Oceano pode se revelar ponto fraco na armadura de "Gaia"


RISCO PARA A VIDA MARINHA EM TERRA MAIS QUENTE PODE SER MULTIPLICADO POR FRAGILIDADES INERENTES QUE, DEPOIS, AFETARIAM RESTO DA BIOSFERA


REINALDO JOSÉ LOPES
DE SÃO PAULO

Quem já viu um recife de coral, de perto ou na TV, talvez estranhe esta afirmação: oceanos quentes não são paraísos, mas desertos.
A explicação, não muito cabeluda de entender, está no quadro acima. O que ocorre quando as águas da superfície estão muito quentes é que surge uma estratificação, ou seja, uma separação mais ou menos estanque entre líquido quente, no topo, e frio, nas profundezas.
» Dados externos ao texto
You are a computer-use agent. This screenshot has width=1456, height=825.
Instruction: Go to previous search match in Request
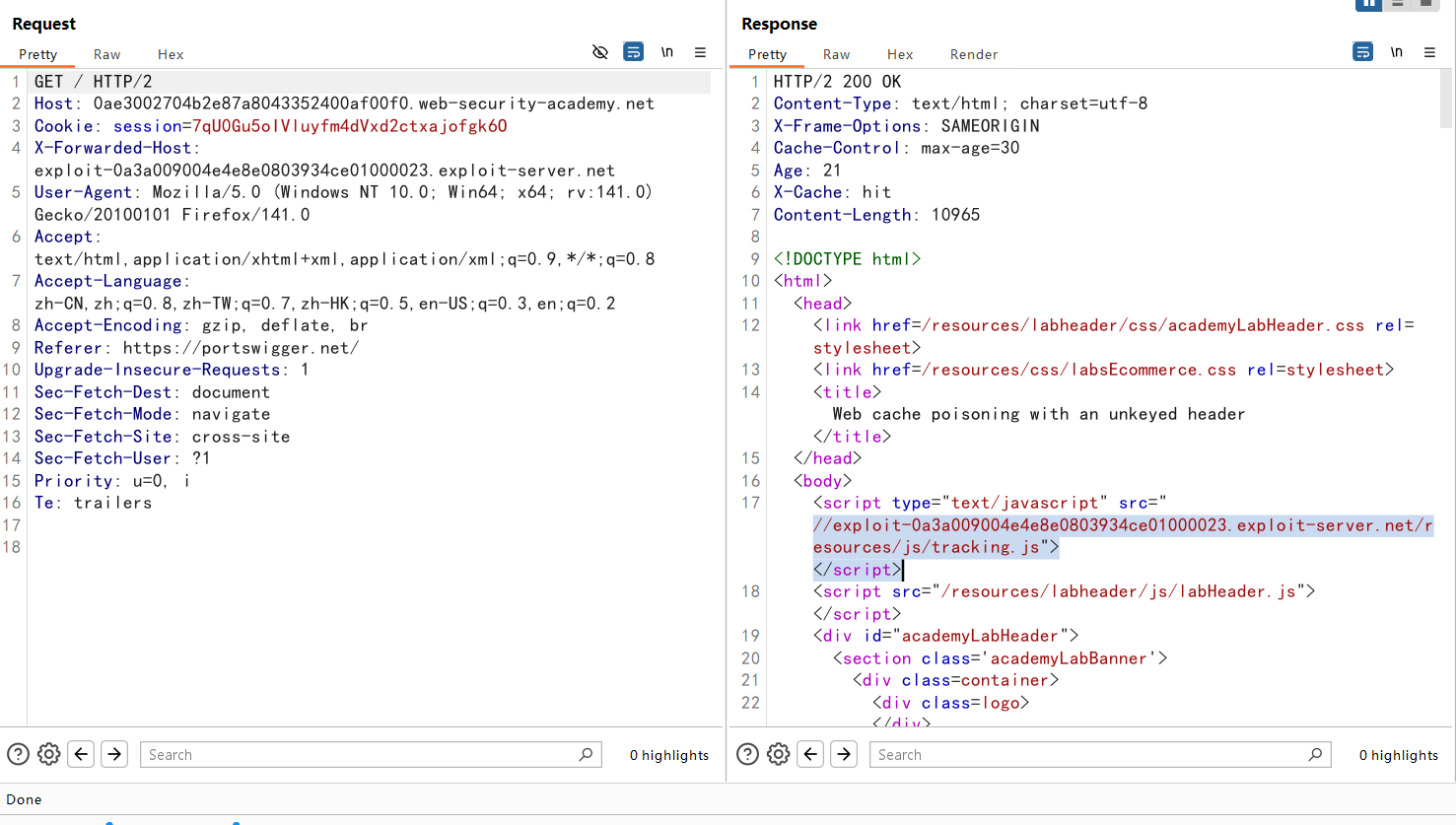tap(82, 754)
Acontece que a maior parte dos nutrientes essenciais para que o fitoplâncton floresça se encontra nas águas frígidas do fundo. Se essa água não subir, o fitoplâncton -que também depende da luz do Sol e, portanto, precisa ficar perto da superfície- não consegue crescer.

GAIA AFOGADA
Não por acaso, a estratificação é uma das principais preocupações do cientista britânico James Lovelock, criador da atacada hipótese Gaia -a ideia de que a Terra funciona como um superorganismo vivo. Com ou sem Gaia, o diagnóstico de Lovelock é difícil de refutar: solapar o fitoplâncton é bagunçar a biosfera.
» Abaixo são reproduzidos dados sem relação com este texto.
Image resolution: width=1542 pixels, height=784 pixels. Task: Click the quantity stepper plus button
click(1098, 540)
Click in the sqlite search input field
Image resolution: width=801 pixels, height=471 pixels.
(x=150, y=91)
O novo estudo na "Nature", por sinal, viu uma correlação clara entre regiões com elevada temperatura superficial da água e queda no fitoplâncton. Para os pesquisadores, é um indício de que o aquecimento global está por trás do declínio das "plantas" microscópicas.
Se os dados estiverem corretos, aumenta a sombra do feedback positivo -ou seja, de um fenômeno que alimenta a si mesmo conforme cresce, como uma bola de neve- sobre o clima da Terra.
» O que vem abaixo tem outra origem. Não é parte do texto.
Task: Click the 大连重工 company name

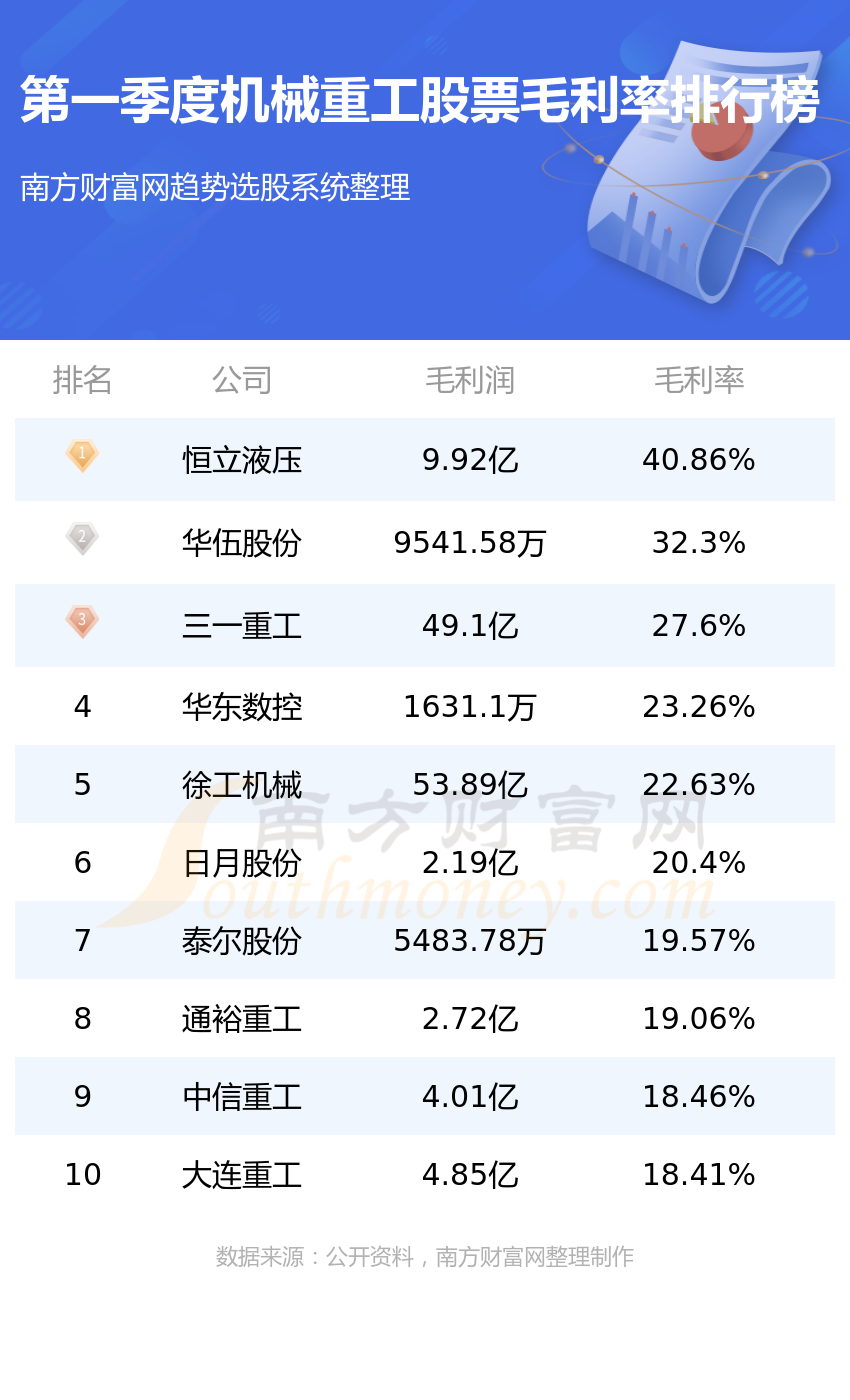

Isso porque o fitoplâncton é o principal responsável por absorver gás carbônico, mais importante dos gases-estufa. Resultado: mais aquecimento, impedindo ainda mais a reprodução do plâncton, o que desembocaria num clima ainda mais quente.
Não pense que os recifes de coral, que se aproveitam dos nutrientes oriundos dos continentes, conseguiriam se virar. Tanto eles quanto o fitoplâncton do mar aberto dependem, em larga medida, de "esqueletos" construídos com carbonato de cálcio.
No entanto, oceanos com mais gás carbônico têm água mais ácida -um ambiente nada favorável à formação das carapaças de carbonato. Os efeitos dessa acidez aumentada sobre a vida marinha já estão sendo notados.
Por todos esses motivos, o novo estudo envolve mais do que a preocupação com o atum do sushi, que está no topo da cadeia alimentar e depende do fitoplâncton.